- [TASK ITEM]
Which lines of the data below contain "dropdown"? Please show them all.
= Beginning of Section =
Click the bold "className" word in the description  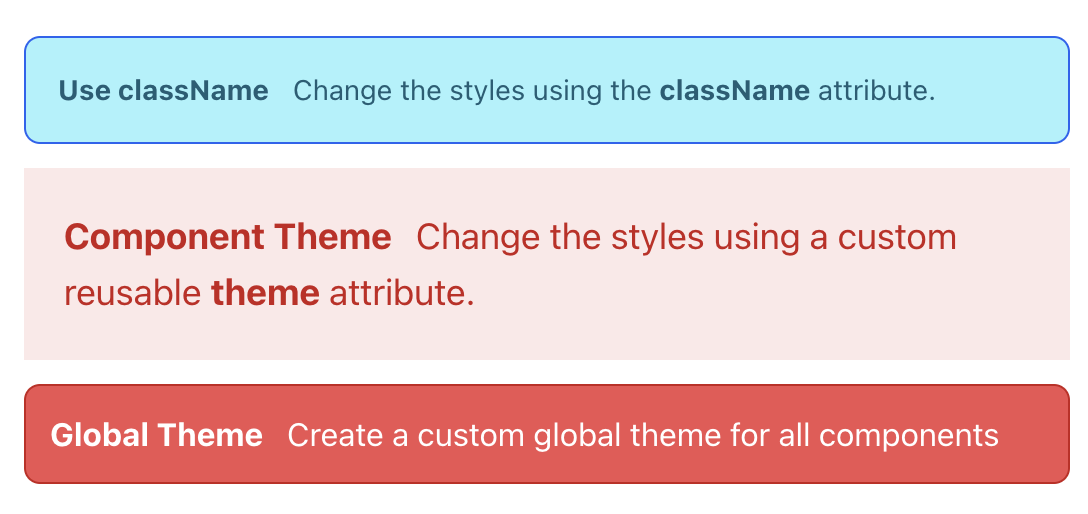click(734, 91)

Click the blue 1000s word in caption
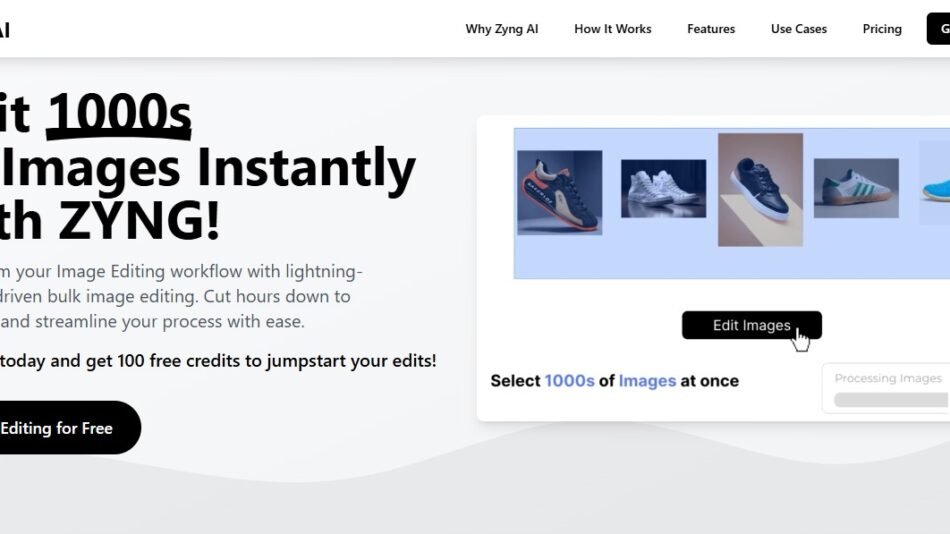[x=569, y=381]
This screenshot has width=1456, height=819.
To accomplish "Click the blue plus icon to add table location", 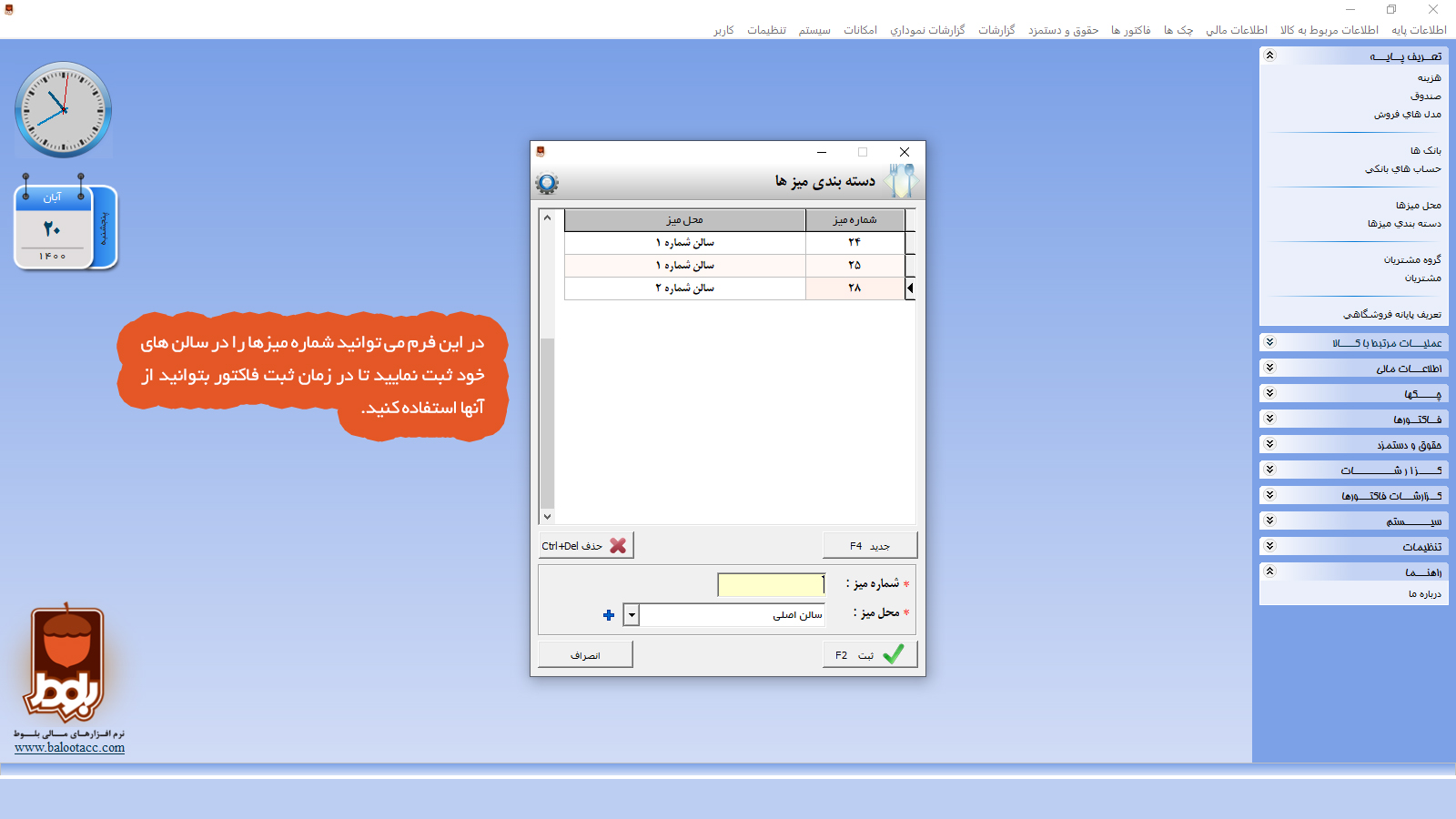I will click(609, 615).
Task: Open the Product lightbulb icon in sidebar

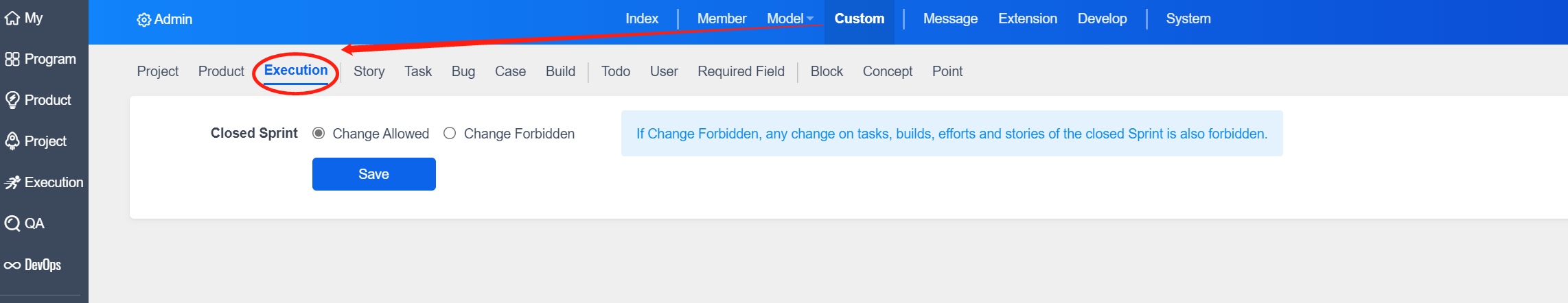Action: 12,100
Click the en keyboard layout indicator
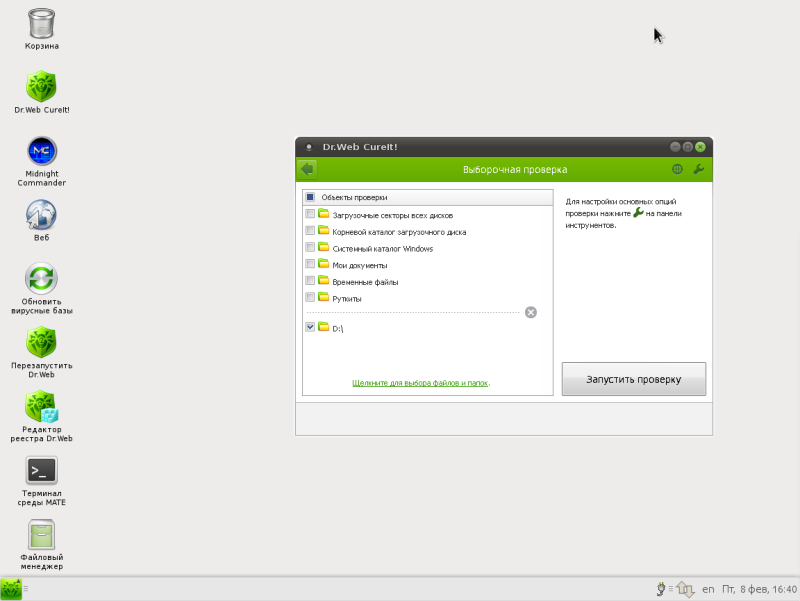 click(x=708, y=589)
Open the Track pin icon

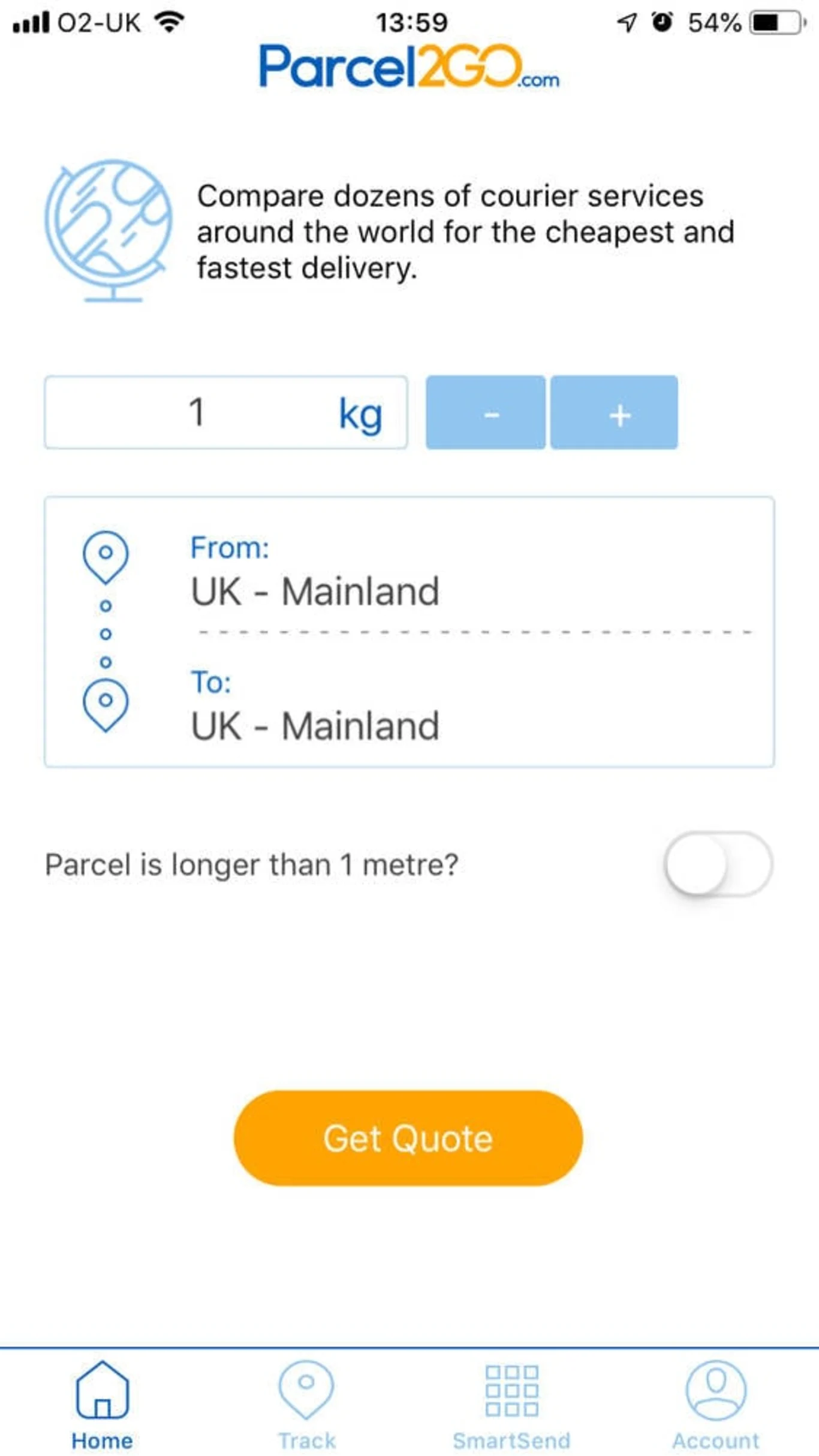point(306,1388)
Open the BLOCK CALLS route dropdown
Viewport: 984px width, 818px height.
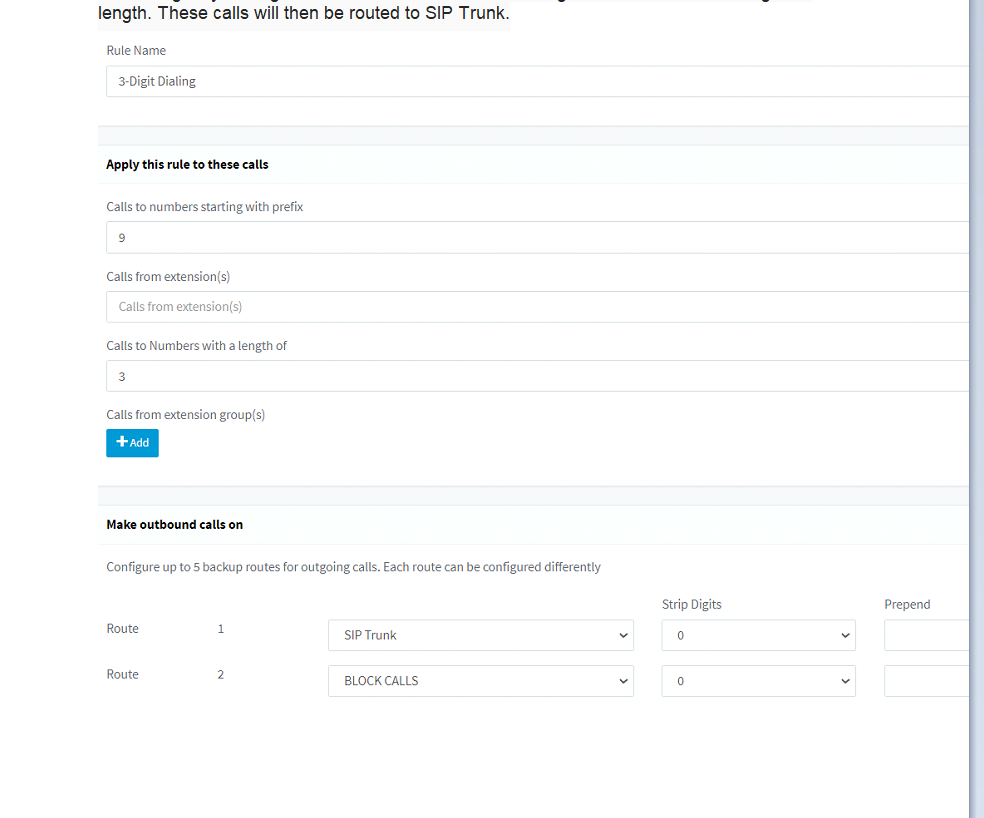coord(480,681)
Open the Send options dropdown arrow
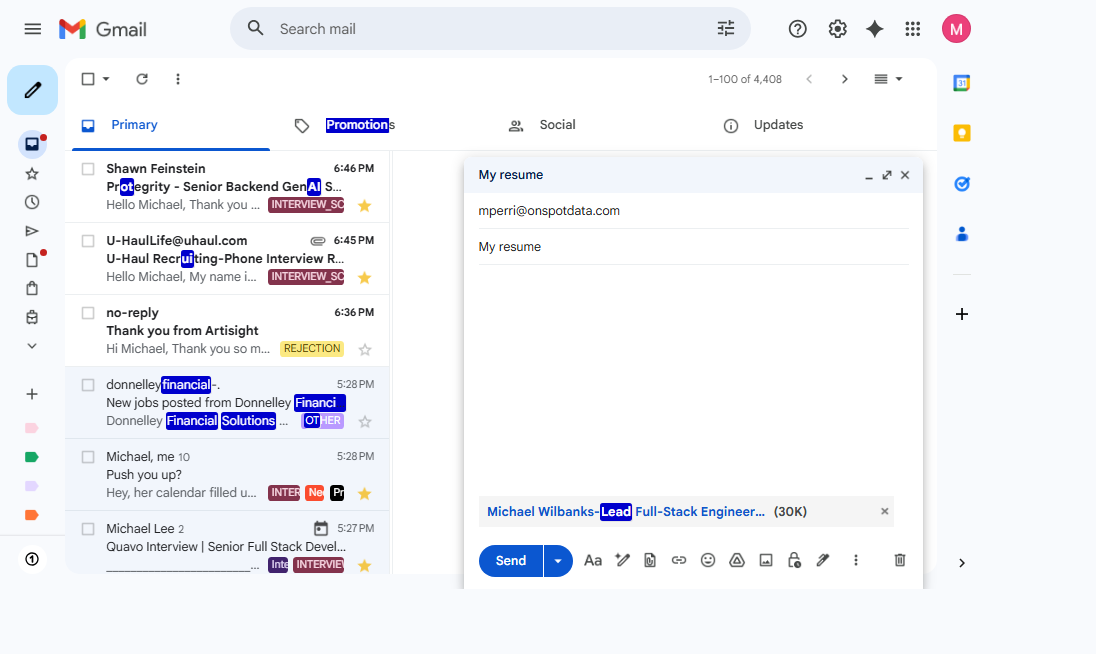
= End of Section =
- [RESPONSE AREA]
Open the BLOCK CALLS route dropdown
Open the Send options dropdown arrow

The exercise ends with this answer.